Last Feather Rye is Journeyman’s signature product. It has won awards all around the country for its flavor and exceptional quality.

Last Feather Rye

On the tour you learn how seriously Journeyman Distillery takes quality. All of their products are both organic and Kosher-certified. Bill is meticulous about sourcing ingredients and it shows in the flavor of literally everything they produce. And that extends to the precision distilling equipment. From their baby still, that produced their first batches, to the medium sized still called “Willy Wonka” that they use today, to the new gleaming two-Storey to-be-named Still you saw when you came in, everything is precise and done with seriousness and intent, like any Journeyman looking to become a master.

First Still

Willy Wonka at Work

The first stop on the tour is actually the Distillery’s party room, but that’s where you learn a bit about the factory’s original owner, Edward Kirk Warren. Not only did Mr. Warren invent a cheaper, more durable and more comfortable corset stay, but he left his legacy all over that part of Michigan in everything from the name of Warren Dunes and Warren Woods State Parks, which he secured and developed for the state, to the 19th Century prosperity the local area enjoyed. He was also a prominent abolitionist and the Distillery proudly exhibits a letter from Mr. Warren pressuring a prominent citizen to help keep Berrien county dry. He also served as President of the International Sunday School Association and was on the board at Moody Bible Institute in Chicago, IL. Despite that, the present owners believe he would be proud to see his once-abandoned factory renovated and providing jobs and economic development to Three Oaks once more.

Party Room Bar

Factory Door

Warren Letter

Party Room with View to Distillery

Then you move on into the heart of the operation, where the still “Willy Wonka” is cheerfully pumping out refined product. Which you are invited to taste. It is straight up 90-proof moonshine, so it is crystal clear and mostly doesn’t taste like anything, but it surely has a kick. Beside the operating still you learn about distillation and also the aging process and how barrels are used to add color and flavor to the various whiskeys. The craftsmen are more than happy to answer any questions. This is where you’re treated to your first tasting, in little plastic cups, of the Billberry Black Hearts Gin and Whiskey Gin.

Willy Wonka and Guide

Raw Spirits

Bilberry Black Hearts Gin

You also get the story of various barrels stored around the room. From the first-ever barrel of Ravenswood Rye to barrels brewed for special occasions, like Bill’s daughter’s 21st birthday, to the way in which whiskey ages at different rates depending on the size of the barrel. The smaller the barrel, the faster it ages. It’s simple. You also learn about Journeyman’s meticulous sourcing of their barrels from The Barrel Mill factory in Minnesota, ensuring the highest quality there, as well. The barrels are even recycled in various ways to ensure the Distillery has a low environmental impact. Attention to every detail is the watchword.

Barrels of Whiskey

Special Occasion Barrels

First Ever Barrel of Rye

And that’s really it for the touring part. This is a working, small, craft distillery and you just saw them working. It’s high-quality, high-skilled cooking, not rocket science. The rest is the tasting. Journeyman takes tasting as seriously as everything else. I hope you ate breakfast, because now you’re about to try their entire product line.

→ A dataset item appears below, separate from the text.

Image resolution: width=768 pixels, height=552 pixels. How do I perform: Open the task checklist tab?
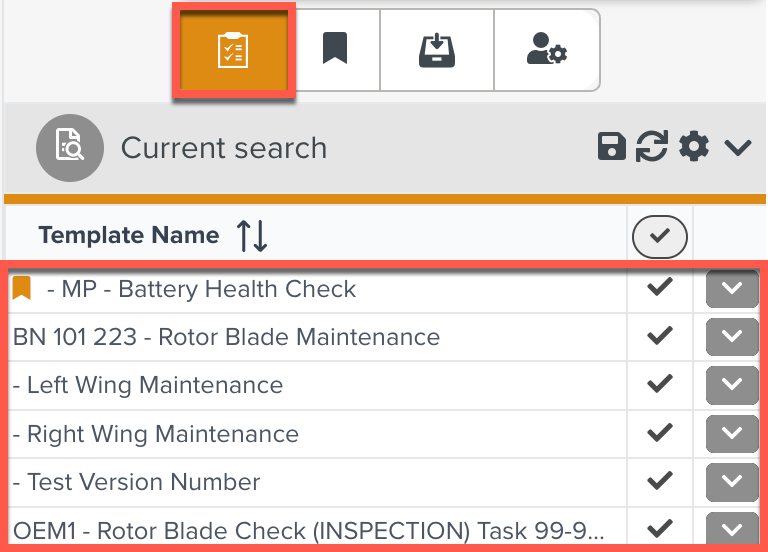coord(233,50)
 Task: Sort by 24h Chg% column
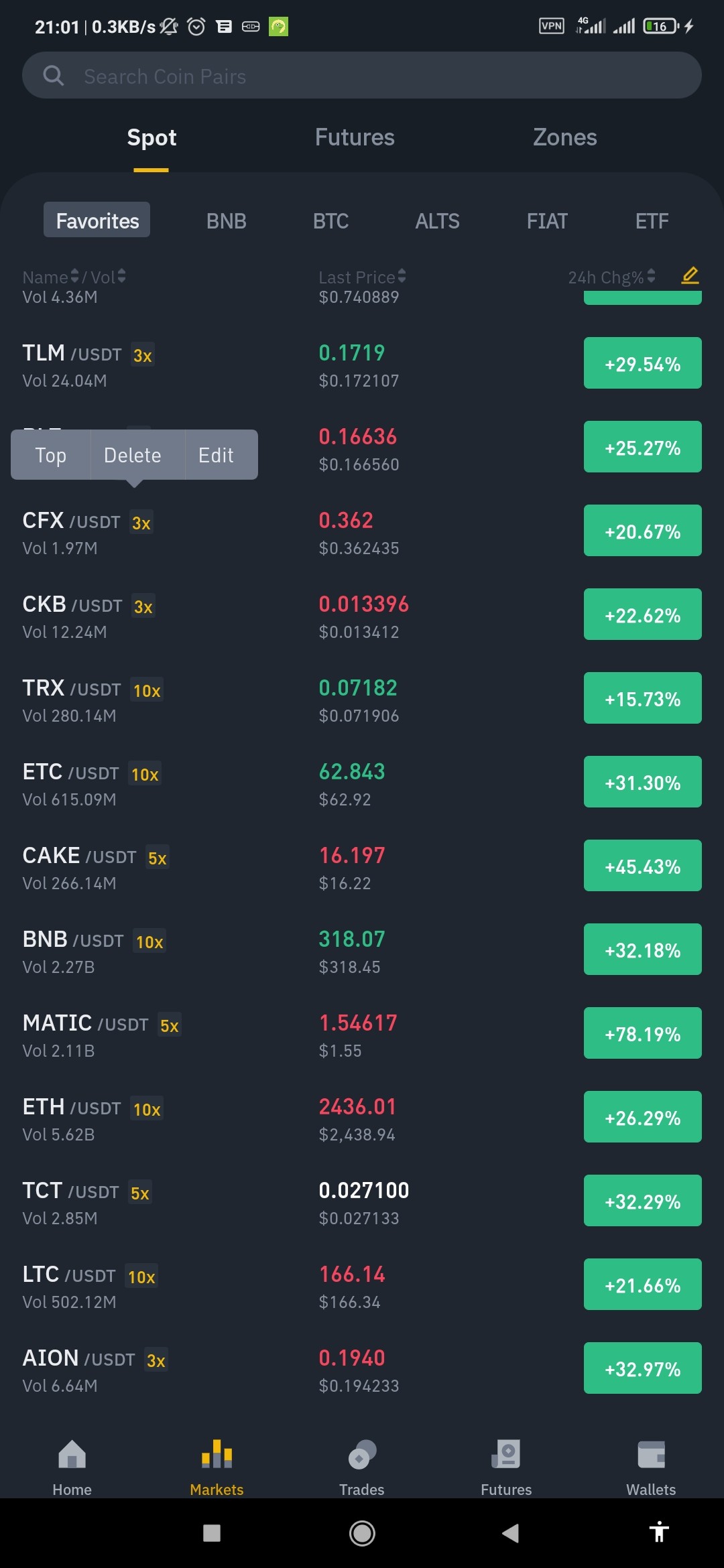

When we sat down mostly everyone spoke only to their immediate companions and did so very quietly. And then we started to drink. And drink. And drink some more. And not tiny measures but maybe a quarter of a shot of each type of alcohol. As we sampled product, the volume of talking in the room got louder and louder until the 25 or so people there were about the same volume as your average sports bar on a Saturday night. It was hilarious. People literally had no control over it and pretty soon everyone was chatting with everybody else, even total strangers. It was nice.

Our Guide

Our Group Gets Louder

When I say we tried every product, I’m not kidding. We started with the signature Last Feather Rye, and went through all their whiskeys, gins, rums and vodkas and ended up with an incredible Lemoncello that they just began crafting this summer. Most to least alcohol by volume. It was smart, but we were still all pretty hammered when it was done.

Silver Cross Whiskey

Apple Liqueur and Single Malt

Bilberry Black Hearts Gin

Lemoncello

Fortunately for us, and Three Oaks police, the distillery has seen fit to put in a superb Farm-to-table restaurant on site. So it was off to the Staymaker for lunch.

Staymaker Restaurant

Staymaker Menu

Just like the supreme care they put into their ingredients for their alcoholic products, the same is done for their food. The beef for their burgers is from a farm a few miles down the road. The Bison from one just across the border in Indiana. They make their own pickles and pickled fruit on site. They hand-cut and hand-season their fries. The cheeses and fruit are local. It’s exceptional and presented beautifully. And we didn’t think this just because we’d drunk all the whiskeys, either. Objectively, you’d enjoy it stone cold sober. We sampled a regular burger, bison burger and the Whiskey Barbecue Chicken. The beef and bison won out. Bison can often get dry, like venison, but this was perfectly cooked and deliciously juicy.

Bison Burger

Beef Burger

Whiskey Chicken

The chef’s board was a wonderful array of local cheeses and home made pickles and spreads that were a delight. The Head Cheese was even ok, but it was not a favorite.

Cheese Board

But it was the mussels that blew us away. Apple, potato, onion, basil, chili flakes and butter. They were the most incredibly delicious mussels any of us had ever had and we order mussels almost every time they’re on the menu, and all the things that they were cooked with were equally fabulous. This is a MUST HAVE if you go to Staymaker.

World’s Best Mussels

While there’s a reason the Last Feather Rye earns raves at whiskey competitions, other products we found notably wonderful were the Featherbone Bourbon, Bilberry Black Hearts Gin, made with local Michigan bilberries (relatives of blueberries), the mind-blowing Humdinger Jalapeno spirit (which has all the flavor of Jalapenos with none of the heat and makes the most exceptional Bloody Marys you’ll ever taste). The Lemoncello and the Old Country Goodness Apple Liqueur were also outstanding. But honestly, there wasn’t a bad product there. In our group of 25, everyone had their preferences as to the whiskeys, vodkas, rums and gins, (Many came down firmly on the side of the Buggy Whip Wheat) but everyone agreed the list above were fantastic in every way.

Rye and Bourbon

It is absolutely worth the short day-trip over to Michigan from Chicago in order to do the tour and eat at the restaurant and purchase your favorites. But if you’re longing to try them and can’t make the 80 mile drive, Journeyman’s products are available through Binny’s Beverage Depot – at a premium compared to factory direct, of course. But at least you can purchase them there and at outlets in a number of east coast and Midwestern states.